How I 'saved' £2,000 moving house

Instead of pricey removal men, we’ve hired a van and enlisted some friends. But how much have we actually saved once you factor in the other costs?

We’re in the middle of moving house and, anxious to save money at an expensive time, my husband and I decided to move our furniture and boxes ourselves.

Having received quotes from removals firms for as much as £2,000, this seemed like a massive saving. But was it?
 
What price convenience?

The first blow to my penny-pinching prowess came when I realised that we could have found a cheaper removals firm.

From speaking to friends, I had the impression that £2,000 was a fairly standard charge. However, after spending a few idle minutes on Gumtree, I discovered a local man-with-van who’d undertake the entire move for £750.

Admittedly, he doesn’t have the reputation of one of the national firms. If I was moving antiques and fine-bone china then I might well decide to go with the bigger company.

But for the purposes of shifting my IKEA wardrobes from one side of town to the other, he’d have done fine.

Still, saving £750 is still a pretty big saving, so I was happy with our decision. But what other costs should I factor in?

Van hire

Two days of van hire doesn’t come cheap and we had quotes for as much as £180. However, by shopping around, we managed to find a firm that will rent us a good-sized van for two days and one night for £125.

We had to top up the tank with £10 worth of petrol, but that’s still a saving of £615. That’s still a big enough figure that it seems worth two days of hard labour on our part.

Although, perhaps I am being blasé about it because it’s not my hard labour. My husband has enlisted some friends to visit and help us shift the heavier furniture.

Feeding our friends

You can’t ask your friends to travel half the country to help you and then not give them a decent supper and a few drinks as a thank you.

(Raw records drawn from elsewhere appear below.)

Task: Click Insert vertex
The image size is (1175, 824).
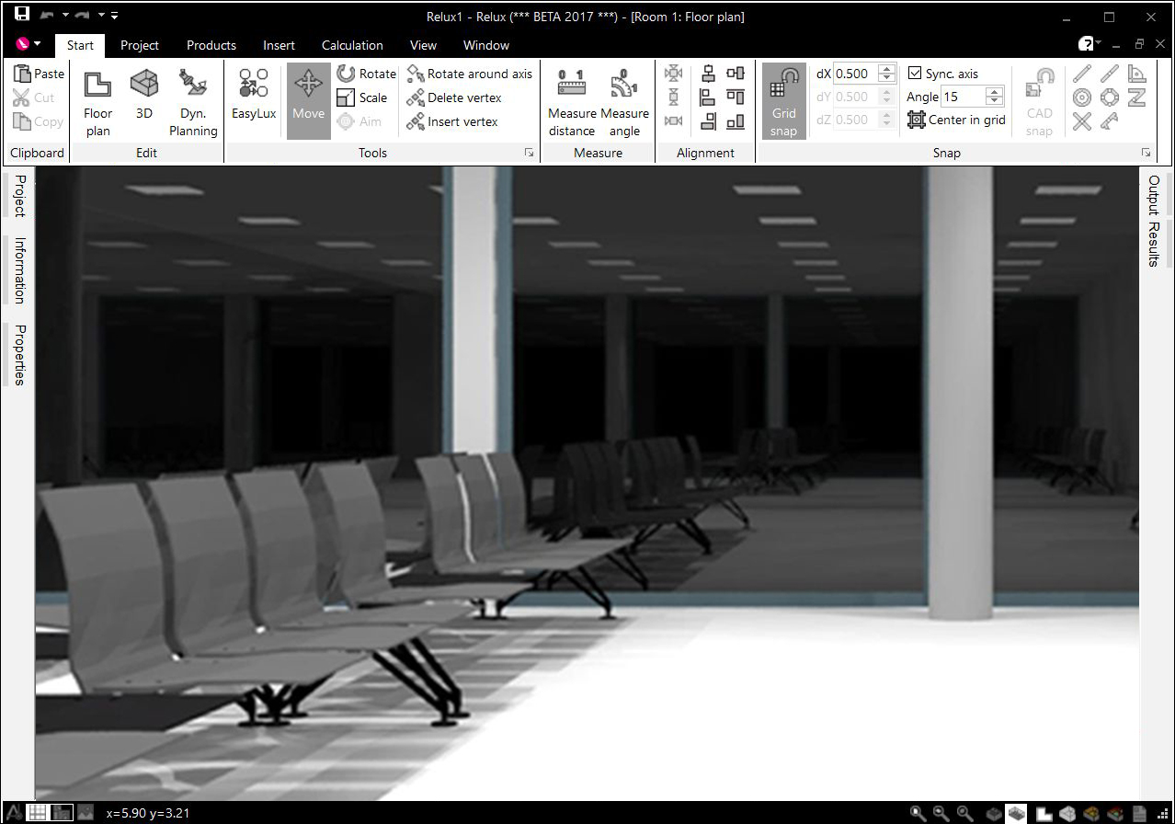Action: tap(452, 121)
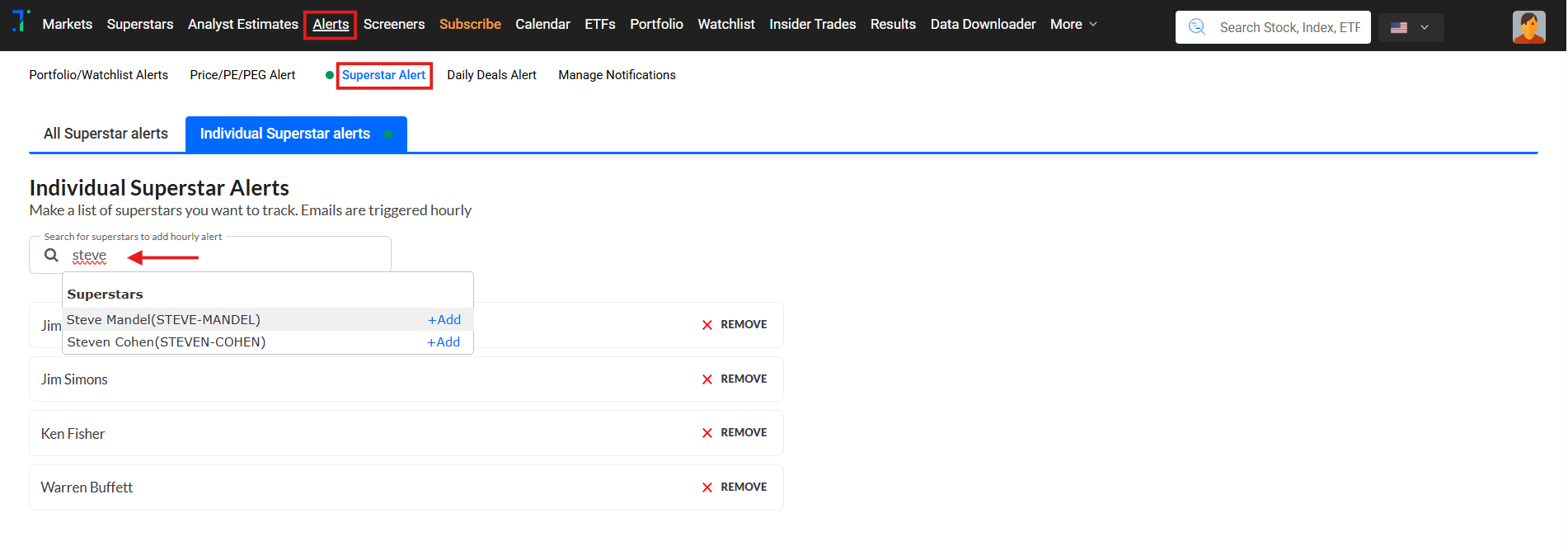Click the magnifier icon in superstar search
The height and width of the screenshot is (551, 1568).
51,256

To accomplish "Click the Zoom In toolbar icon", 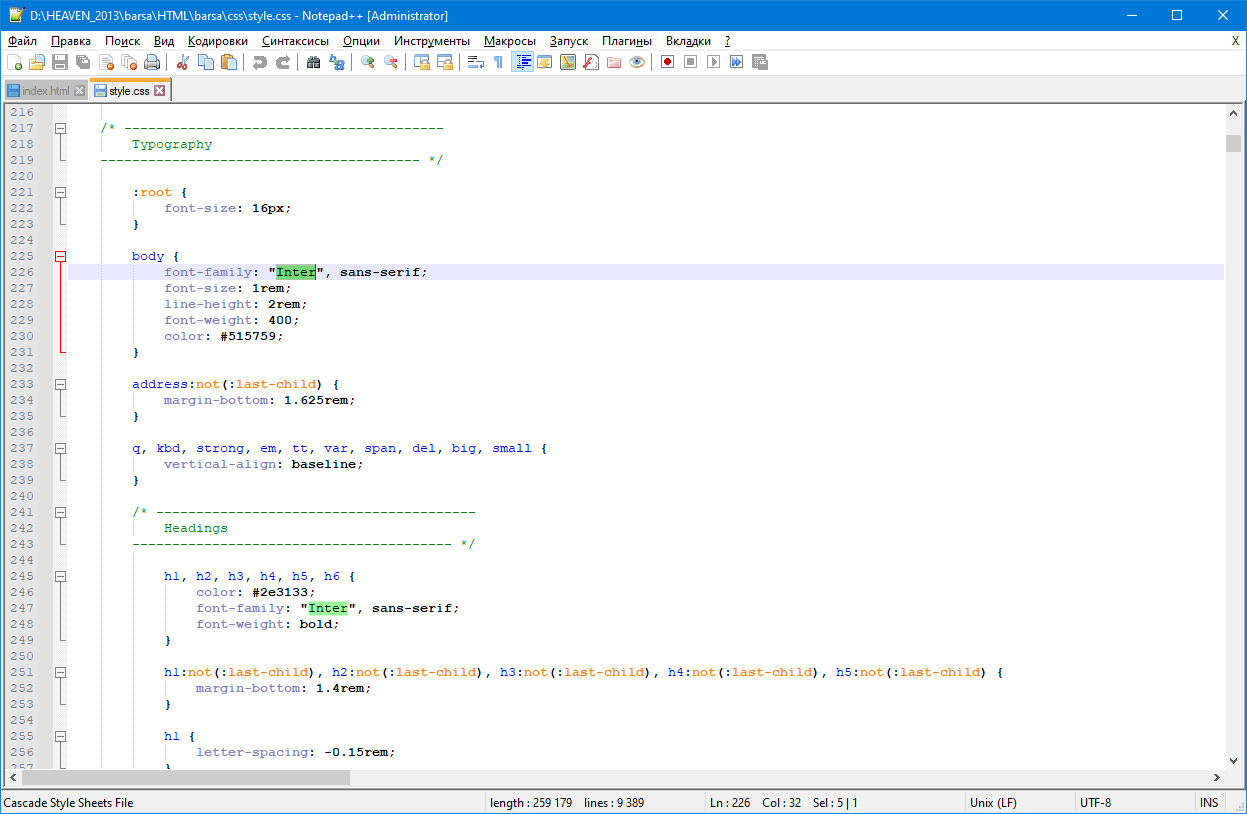I will pyautogui.click(x=368, y=62).
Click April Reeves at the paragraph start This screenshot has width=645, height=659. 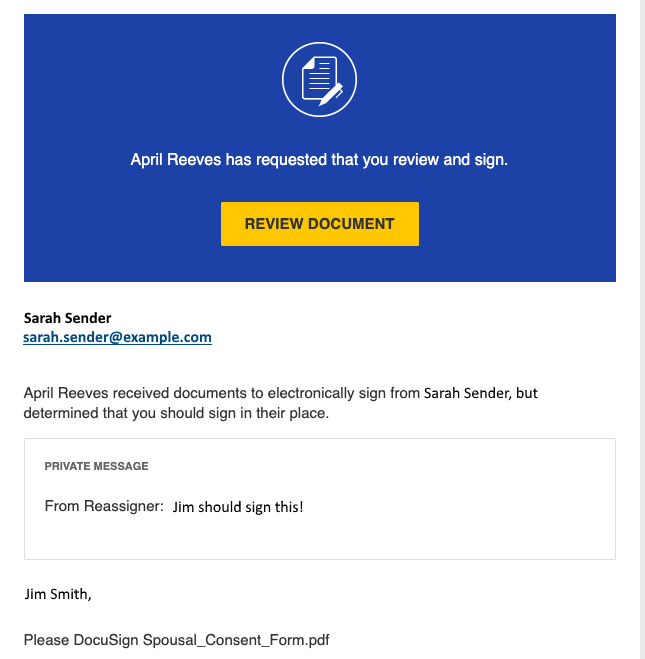coord(66,393)
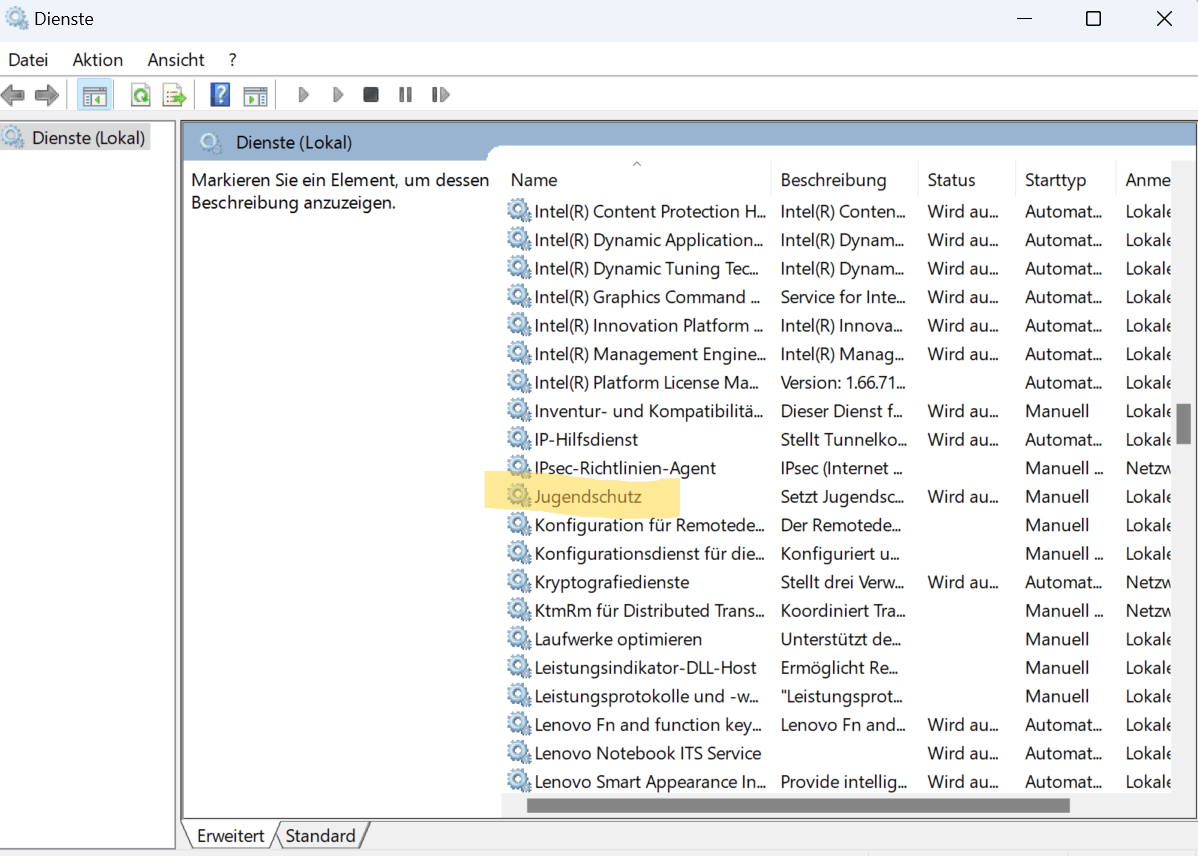Restart the selected service
The image size is (1198, 856).
[x=440, y=94]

We needed to factor in the cost of two nights of decent food and beer. The first night we’re ordering pizza plus 12 bottles of beer. So that’s around £20 for pizza and £8 for beer.

Second night, the plan is to cook something a bit more exciting in the new kitchen. The men have opted for steak and a few more well-deserved drinks, so that’s looking like it’ll be around £25.

Add to that the shop-bought sandwiches at lunch both days – all our crockery is in boxes – at a cost of around £10 a day. So total spending on food and drink comes to £73.

Now, clearly we’d be eating even if we didn’t have friends visiting to help us move. But we certainly wouldn’t be ordering takeaway, buying steak or stocking up on beer. It’s probably an extra expense of around £60.

That brings our savings right down to £555.

Keeping perspective

Once you factor in my husband’s day off work, the total savings fall even further. It’s a long way from the £2,000 saving I’d thought we’d made, but we’re still up by a few hundred quid so it’s certainly worth it.

However, it does show how important it is to tally up all the expenses so you can compare prices properly. All too often what seems like a money-saving miracle can be far less impressive when you do the sums.

It also helps you keep the saving in perspective. When I thought we’d saved two grand, I began to think we could justify splashing out sooner on some of the decorating the new house needs.

But now I see that we’ve really only saved a comparatively small amount. It’s worryingly easy to overestimate your savings and undervalue your costs.